P.7.5E Students will demonstrate an understanding of the law of conservation of mass.

P.7.5E.1 Conduct simple scientific investigations to show that total mass is not altered during a chemical reaction in a closed system. Compare results of investigations to Antoine-Laurent Lavoisier's discovery of the law of conservation of mass.

P.7.5E.2 Analyze data from investigations to explain why the total mass of the product in an open system appears to be less than the mass of reactants.

P.7.5E.3 Compare and contrast balanced and unbalanced chemical equations to demonstrate the number of atoms does not change in the reaction.

E.7 Earth and Space Science

DCI.E.7.9 Earth's Systems and Cycles

E.7.9A Students will demonstrate an understanding of how complex changes in the movement and patterns of air and water molecules caused by the sun, winds, landforms, ocean temperatures, and currents in the atmosphere are major determinants of local and global weather patterns.

E.7.9A.1 Analyze and interpret weather patterns from various regions to differentiate between weather and climate.

E.7.9A.2 Analyze evidence to explain the weather conditions that result from the relationship between the movement of water and air masses.
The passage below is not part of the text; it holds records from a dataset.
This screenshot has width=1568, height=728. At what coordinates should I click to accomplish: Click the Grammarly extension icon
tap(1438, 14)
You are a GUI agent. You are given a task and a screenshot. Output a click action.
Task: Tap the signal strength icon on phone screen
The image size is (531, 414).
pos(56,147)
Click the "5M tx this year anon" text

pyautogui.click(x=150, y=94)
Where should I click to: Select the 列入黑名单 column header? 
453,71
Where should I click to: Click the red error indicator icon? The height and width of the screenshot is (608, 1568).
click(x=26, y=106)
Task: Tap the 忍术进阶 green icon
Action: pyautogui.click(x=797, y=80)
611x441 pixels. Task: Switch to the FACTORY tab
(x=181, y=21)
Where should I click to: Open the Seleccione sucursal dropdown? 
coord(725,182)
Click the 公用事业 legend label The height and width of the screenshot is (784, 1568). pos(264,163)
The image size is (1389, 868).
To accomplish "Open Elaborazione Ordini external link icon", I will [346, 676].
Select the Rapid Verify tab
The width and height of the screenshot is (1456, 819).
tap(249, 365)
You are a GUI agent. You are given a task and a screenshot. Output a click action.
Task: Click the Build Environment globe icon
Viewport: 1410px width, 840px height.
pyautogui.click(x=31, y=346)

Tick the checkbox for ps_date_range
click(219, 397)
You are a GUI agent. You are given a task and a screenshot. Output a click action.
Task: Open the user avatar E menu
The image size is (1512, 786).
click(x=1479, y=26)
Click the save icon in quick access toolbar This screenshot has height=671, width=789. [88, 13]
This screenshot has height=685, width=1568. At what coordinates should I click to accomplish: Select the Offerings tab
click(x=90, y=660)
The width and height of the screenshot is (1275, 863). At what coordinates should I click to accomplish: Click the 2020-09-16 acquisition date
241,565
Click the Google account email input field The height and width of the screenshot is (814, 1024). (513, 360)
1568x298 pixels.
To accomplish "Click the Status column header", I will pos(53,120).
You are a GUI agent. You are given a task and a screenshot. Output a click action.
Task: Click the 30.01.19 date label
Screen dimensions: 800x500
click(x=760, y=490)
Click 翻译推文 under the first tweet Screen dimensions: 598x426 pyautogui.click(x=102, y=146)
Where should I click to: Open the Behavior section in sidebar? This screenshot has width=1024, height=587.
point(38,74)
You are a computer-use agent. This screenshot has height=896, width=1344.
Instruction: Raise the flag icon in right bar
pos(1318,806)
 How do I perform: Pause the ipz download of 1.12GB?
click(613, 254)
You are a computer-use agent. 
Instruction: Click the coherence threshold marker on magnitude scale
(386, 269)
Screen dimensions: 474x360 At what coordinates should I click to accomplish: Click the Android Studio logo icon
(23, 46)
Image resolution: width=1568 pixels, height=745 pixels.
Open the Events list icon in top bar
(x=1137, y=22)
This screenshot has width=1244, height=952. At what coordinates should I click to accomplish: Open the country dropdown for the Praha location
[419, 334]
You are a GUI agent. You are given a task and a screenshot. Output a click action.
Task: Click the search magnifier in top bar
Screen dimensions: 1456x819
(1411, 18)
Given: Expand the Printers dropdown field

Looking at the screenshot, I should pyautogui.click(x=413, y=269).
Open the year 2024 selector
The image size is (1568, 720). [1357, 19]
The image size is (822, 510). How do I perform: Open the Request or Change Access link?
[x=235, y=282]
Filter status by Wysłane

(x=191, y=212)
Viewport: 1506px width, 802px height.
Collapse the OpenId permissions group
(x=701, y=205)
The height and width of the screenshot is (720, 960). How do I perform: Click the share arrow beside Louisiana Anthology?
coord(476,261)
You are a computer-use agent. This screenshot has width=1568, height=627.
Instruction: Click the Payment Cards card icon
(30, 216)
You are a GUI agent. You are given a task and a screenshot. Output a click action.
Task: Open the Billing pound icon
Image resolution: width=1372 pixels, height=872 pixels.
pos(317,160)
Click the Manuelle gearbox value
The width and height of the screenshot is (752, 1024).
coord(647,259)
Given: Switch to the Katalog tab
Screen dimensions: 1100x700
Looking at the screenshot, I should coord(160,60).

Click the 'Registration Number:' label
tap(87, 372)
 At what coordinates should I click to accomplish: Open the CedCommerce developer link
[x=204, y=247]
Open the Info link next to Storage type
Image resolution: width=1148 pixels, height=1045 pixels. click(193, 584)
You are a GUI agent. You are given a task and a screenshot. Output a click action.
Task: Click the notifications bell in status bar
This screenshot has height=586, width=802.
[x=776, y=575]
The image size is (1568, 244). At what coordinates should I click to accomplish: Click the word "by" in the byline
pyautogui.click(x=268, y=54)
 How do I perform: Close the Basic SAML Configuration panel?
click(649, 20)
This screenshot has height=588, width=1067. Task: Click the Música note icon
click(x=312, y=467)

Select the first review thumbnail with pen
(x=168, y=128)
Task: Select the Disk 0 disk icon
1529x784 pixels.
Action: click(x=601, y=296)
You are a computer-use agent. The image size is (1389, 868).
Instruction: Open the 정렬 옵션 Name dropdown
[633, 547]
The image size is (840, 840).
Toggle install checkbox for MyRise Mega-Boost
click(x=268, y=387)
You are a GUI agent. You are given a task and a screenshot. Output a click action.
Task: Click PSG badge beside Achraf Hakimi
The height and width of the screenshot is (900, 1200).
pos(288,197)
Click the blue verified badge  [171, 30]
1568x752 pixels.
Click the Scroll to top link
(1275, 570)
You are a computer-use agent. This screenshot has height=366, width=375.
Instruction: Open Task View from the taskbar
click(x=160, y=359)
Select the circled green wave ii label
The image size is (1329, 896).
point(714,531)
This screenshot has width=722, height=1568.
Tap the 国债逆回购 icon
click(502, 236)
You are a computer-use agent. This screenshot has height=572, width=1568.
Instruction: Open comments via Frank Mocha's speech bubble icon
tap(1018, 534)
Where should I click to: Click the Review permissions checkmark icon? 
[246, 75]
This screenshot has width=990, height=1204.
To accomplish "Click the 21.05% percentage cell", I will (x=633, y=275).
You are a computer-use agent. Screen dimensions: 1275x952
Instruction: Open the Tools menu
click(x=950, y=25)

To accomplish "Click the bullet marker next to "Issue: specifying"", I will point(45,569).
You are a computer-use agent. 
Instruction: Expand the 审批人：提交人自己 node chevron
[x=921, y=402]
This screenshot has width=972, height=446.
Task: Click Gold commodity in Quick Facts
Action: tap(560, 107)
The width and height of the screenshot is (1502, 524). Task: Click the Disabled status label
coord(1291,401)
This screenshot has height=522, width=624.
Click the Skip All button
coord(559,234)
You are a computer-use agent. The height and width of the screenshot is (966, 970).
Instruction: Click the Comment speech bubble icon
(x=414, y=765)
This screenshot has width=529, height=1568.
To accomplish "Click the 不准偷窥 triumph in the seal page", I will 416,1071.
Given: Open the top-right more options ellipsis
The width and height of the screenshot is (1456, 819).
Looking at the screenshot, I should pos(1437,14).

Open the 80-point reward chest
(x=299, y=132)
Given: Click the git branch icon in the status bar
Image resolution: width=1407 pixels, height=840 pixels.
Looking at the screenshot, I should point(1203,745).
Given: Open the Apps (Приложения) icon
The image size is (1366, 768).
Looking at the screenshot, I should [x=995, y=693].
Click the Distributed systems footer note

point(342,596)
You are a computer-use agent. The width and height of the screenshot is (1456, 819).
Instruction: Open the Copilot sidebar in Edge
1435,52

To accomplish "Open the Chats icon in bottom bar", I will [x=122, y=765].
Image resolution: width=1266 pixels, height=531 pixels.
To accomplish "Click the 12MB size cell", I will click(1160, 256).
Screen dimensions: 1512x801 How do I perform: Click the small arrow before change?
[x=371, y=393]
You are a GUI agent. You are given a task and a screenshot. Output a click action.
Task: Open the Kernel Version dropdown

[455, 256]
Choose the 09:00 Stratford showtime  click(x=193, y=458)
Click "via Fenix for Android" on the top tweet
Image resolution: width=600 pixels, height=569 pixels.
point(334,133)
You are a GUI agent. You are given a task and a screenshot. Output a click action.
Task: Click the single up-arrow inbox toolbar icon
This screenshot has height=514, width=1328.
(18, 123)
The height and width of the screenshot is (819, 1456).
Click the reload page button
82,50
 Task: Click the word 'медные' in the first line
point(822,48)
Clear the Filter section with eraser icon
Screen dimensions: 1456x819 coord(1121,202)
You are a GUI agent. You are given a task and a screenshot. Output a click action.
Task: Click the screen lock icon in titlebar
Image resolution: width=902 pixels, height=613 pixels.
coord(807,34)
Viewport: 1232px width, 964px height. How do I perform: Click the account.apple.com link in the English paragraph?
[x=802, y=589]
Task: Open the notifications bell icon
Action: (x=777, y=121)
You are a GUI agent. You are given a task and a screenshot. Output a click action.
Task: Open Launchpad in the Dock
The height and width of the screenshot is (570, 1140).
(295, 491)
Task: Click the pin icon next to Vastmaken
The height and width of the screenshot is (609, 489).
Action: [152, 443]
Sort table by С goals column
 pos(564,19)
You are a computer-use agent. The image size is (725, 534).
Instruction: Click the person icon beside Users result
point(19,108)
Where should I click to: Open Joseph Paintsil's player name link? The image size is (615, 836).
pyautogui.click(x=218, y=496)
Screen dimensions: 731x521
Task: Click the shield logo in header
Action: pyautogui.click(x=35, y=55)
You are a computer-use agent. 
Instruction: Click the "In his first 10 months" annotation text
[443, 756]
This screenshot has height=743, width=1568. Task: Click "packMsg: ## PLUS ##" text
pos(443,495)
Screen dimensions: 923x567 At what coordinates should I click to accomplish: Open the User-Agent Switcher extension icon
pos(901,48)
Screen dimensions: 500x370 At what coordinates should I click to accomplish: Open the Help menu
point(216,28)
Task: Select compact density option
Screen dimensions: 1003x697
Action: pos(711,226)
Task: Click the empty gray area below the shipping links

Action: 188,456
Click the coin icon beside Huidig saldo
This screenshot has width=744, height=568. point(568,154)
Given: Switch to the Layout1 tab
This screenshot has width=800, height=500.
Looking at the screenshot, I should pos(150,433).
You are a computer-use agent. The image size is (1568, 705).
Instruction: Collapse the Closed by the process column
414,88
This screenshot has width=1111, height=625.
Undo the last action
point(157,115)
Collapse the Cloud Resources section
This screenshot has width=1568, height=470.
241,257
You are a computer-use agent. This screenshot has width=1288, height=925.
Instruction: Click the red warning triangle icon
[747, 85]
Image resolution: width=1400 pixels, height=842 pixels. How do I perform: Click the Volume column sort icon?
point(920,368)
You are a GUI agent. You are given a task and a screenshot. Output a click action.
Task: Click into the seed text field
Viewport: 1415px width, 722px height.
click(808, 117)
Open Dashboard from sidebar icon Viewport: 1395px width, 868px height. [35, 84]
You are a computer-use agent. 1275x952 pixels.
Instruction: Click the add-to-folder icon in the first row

E.7.9A.3 Interpret atmospheric data from satellites, radar, and weather maps to predict weather patterns and conditions.

E.7.9A.4 Construct an explanation for how climate is determined in an area using global and surface features (e.g. latitude, elevation, shape of the land, distance from water, global winds and ocean currents).

E.7.9A.5 Analyze models to explain the cause and effect relationship between solar energy and convection and the resulting weather patterns and climate conditions.

E.7.9A.6 Research and use models to explain what type of weather (thunderstorms, hurricanes, and tornadoes) results from the movement and interactions of air masses, high and low pressure systems, and frontal boundaries.

E.7.9A.7 Interpret topographic maps to predict how local and regional geography affect weather patterns and make them difficult to predict.

E.7.9B Students will demonstrate an understanding of the relationship between natural phenomena, human activity, and global climate change.

E.7.9B.1 Read and evaluate scientific or technical information assessing the evidence and bias of each source to explain the causes and effects of climate change.

E.7.9B.2 Interpret data about the relationship between the release of carbon dioxide from burning fossil fuels into the atmosphere and the presence of greenhouse gases.

E.7.9B.3 Engage in scientific argument based on current evidence to determine whether climate change happens naturally or is being accelerated through the influence of man.

E.7.9C Students will demonstrate an understanding that the seasons are the direct result of the Earth's tilt and the intensity of sunlight on the Earth's hemispheres.

E.7.9C.1 Construct models and diagrams to illustrate how the tilt of Earth's axis results in differences in intensity of sunlight on the Earth's hemispheres throughout the course of one full revolution around the Sun.

E.7.9C.2 Investigate how variations of sunlight intensity experienced by each hemisphere (to include the equator and poles) create the four seasons.